Ogun empowers farmers with digital agriculture

Nigeria’s agricultural output in the second half of this year is expected to slow on the back of flooding and the continued surge in input costs, which have compounded the challenges facing farmers.

Industry experts who spoke to BusinessDay lamented that Nigerian farmers are still contending with escalating insecurity in the country.

According to them, the high cost of farm inputs, insecurity, and climate change is responsible for rising food prices in Africa’s most populous country, making it increasingly hard for Nigerian households to buy tomatoes, rice, beans, and other staple foods.

“In the second half, there appears to be pending disaster because we do not have any reserve, and food prices are going higher and higher with no hope of ever coming down as the inputs required for optimum production are also getting more expensive by the day,” said Ibrahim Kabiru, president of the All Farmers Association of Nigeria.

Read also: Higher input costs claim 88.7% of livestock feed revenue in Q1

“Fertiliser is going for a minimum of N18,500 for 20:10:10, while 15:15:15 is going for 27,000 and Urea is about 30,000 and still counting.
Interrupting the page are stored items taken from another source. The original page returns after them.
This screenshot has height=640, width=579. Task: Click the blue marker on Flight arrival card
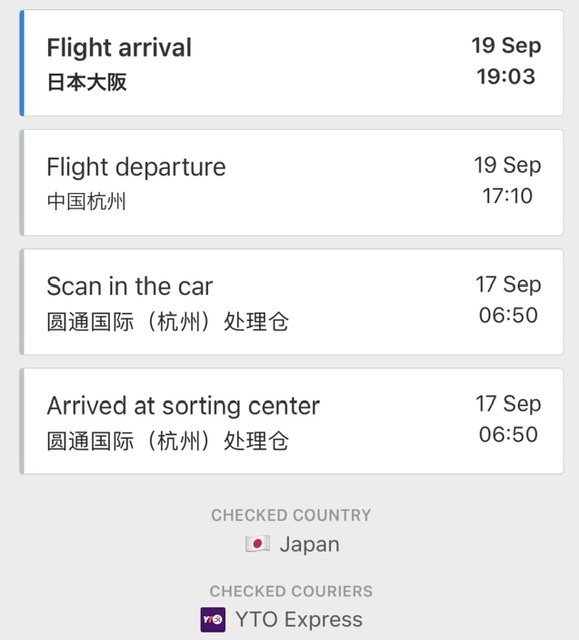click(22, 63)
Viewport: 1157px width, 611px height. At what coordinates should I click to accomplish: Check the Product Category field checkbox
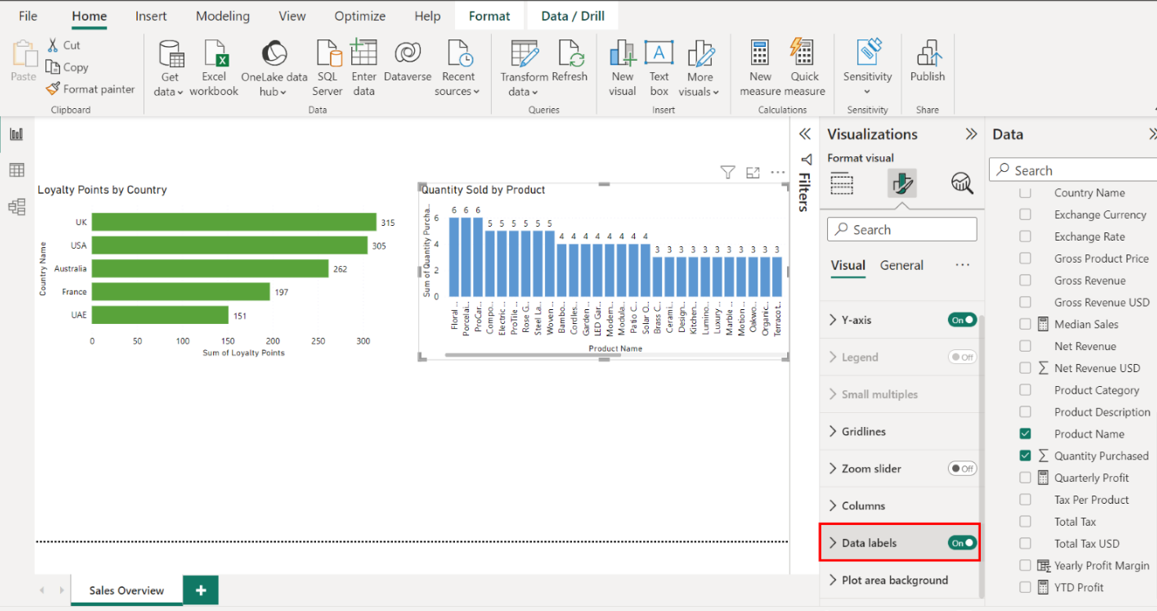(1025, 390)
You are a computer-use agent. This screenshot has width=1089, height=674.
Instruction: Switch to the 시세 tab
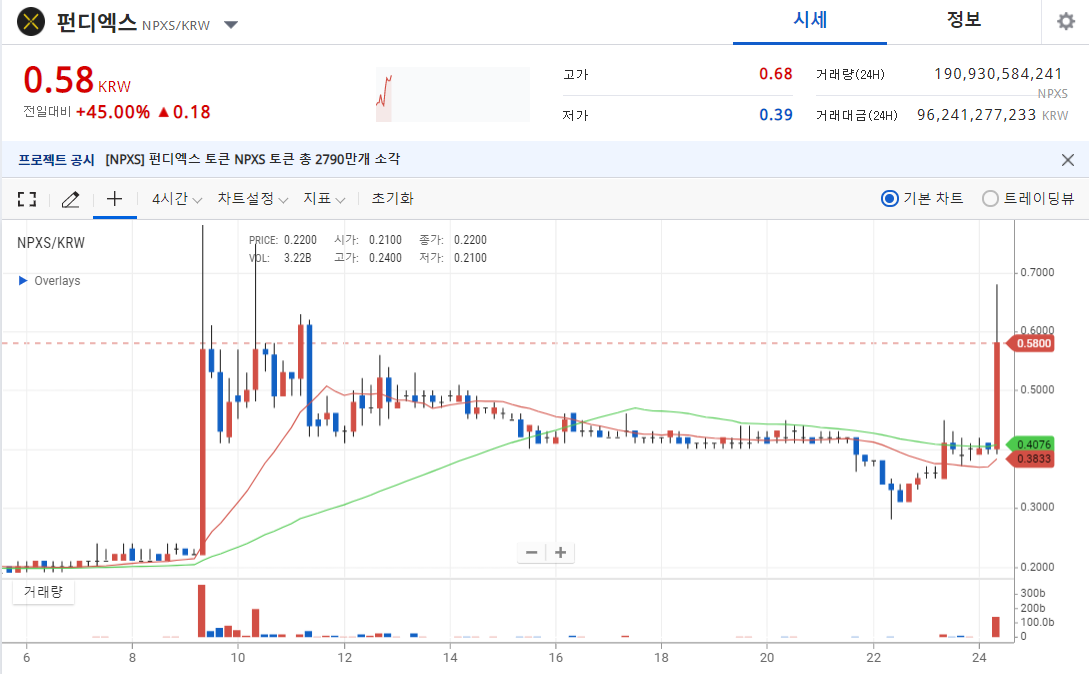tap(810, 21)
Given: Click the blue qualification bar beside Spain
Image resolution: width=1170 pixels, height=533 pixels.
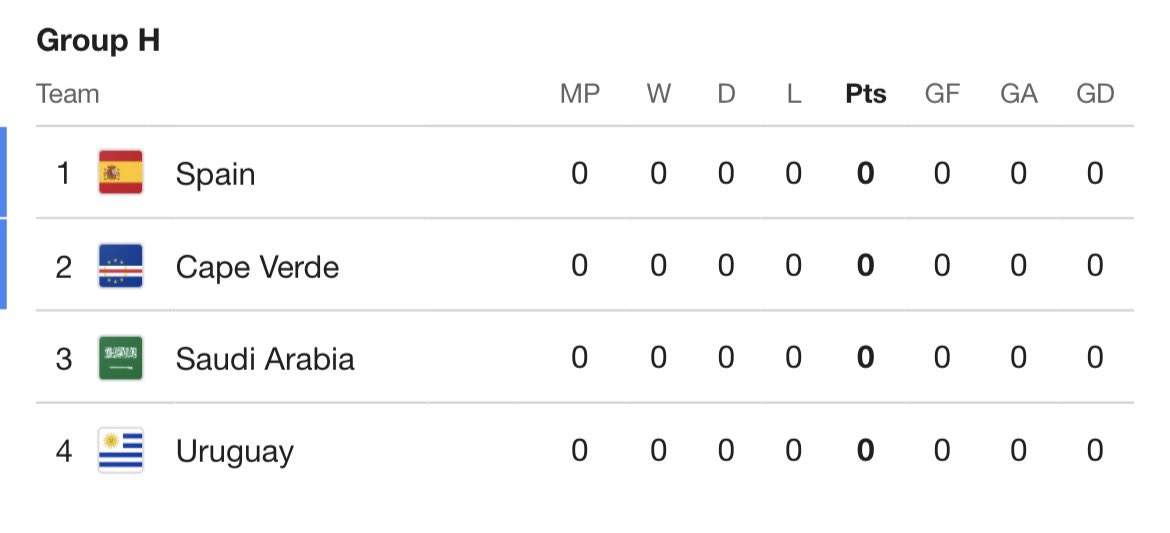Looking at the screenshot, I should click(x=3, y=172).
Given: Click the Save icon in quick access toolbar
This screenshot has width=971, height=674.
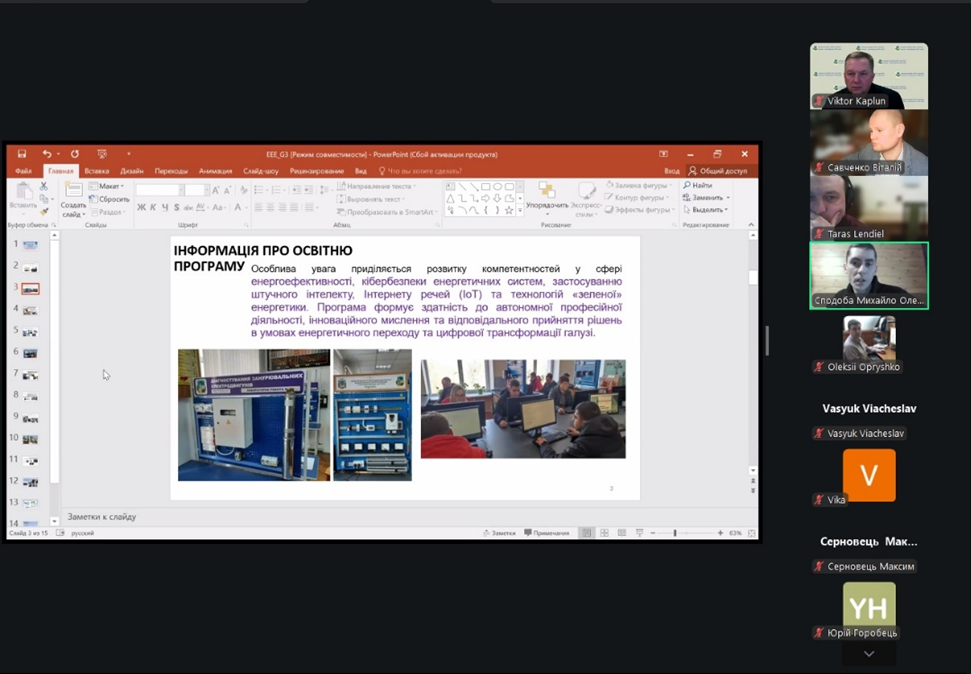Looking at the screenshot, I should click(x=22, y=154).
How can farmers survive with this,” he asked.

The 20:10:10 and 20:15:15 are the NPK fertiliser blends mostly used by smallholder farmers across the country.

The high cost of key inputs such as seeds, pesticides, herbicides, and fertilisers across the country has continued to frustrate farmers, a development experts say may threaten the country’s production and the diversification drive of the government.

“I do not see the sector doing better in the second half than it did in the first half. Prices of fertilisers and other inputs such as herbicides, and pesticides have doubled and this will lead to further increase in food prices,” said Abiodun Olorundenro, operations manager at AquaShoots.

According to Olorundenro, skyrocketing prices of inputs are already discouraging many farmers from planting on a large expanse of land as many cannot afford the required input costs.

Apart from surging input costs, the farmers also based their pessimism on the recent prediction of the Nigeria Hydrological Services.

Kabiru said farmers are also worried about the threat flood incidence might bring in the second half. “We are fearful of the flood outlook released by the Nigeria Hydrological Services Agency, which says flood will affect 32 states, and the food system will be severely challenged further,” he said.

Suleiman Adamu, minister of water resources, had in early May said high flooding would hit 233 Local Government Areas in 32 states and the Federal Capital Territory.

According to him, eight states will battle with tidal surges and rise in sea level in 2022 based on the 2022 Annual Flood Outlook for the country. “Rivers, Bayelsa, Cross River, Delta, Edo, Lagos, Ogun and Ondo will experience coastal flooding due to tidal surge and rise in sea level,” he said.

According to experts, when severe floods occur, farmers incur huge losses as their crops get submerged beyond a level they could thrive. Fungal diseases usually become more rampant when extensive flooding overtakes farms.

“The current situation in the sector is not gloomy at all, and this would affect our production in the second. The country will also experience further increase in prices of food,” African Farmer Mogaji, chief executive of X-Ray Consulting, said.

Despite the numerous challenges in the sector, it grew by 3.16 percent in the first quarter of 2022 in real terms, higher by 0.88 percent when compared to the corresponding period in 2021. The sector contributed 22.21 percent to the total growth recorded for the period, data from the National Bureau of Statistics (NBS) show.

Agricultural export for the first quarter grew by 58.35 percent to N202 billion from N127 billion in the corresponding period of 2021. The growth was driven by cocoa and sesame exports for the period.

Some industry experts questioned the NBS data for the growth recorded by the sector in the first half, stressing that the challenges that impacted the sector debilitated agricultural production.

“At times you wonder where NBS gets their data from. Our production has been on the decline, and many farmers cannot go to their farms and the data is still saying the sector grew, how?” Kabiru said.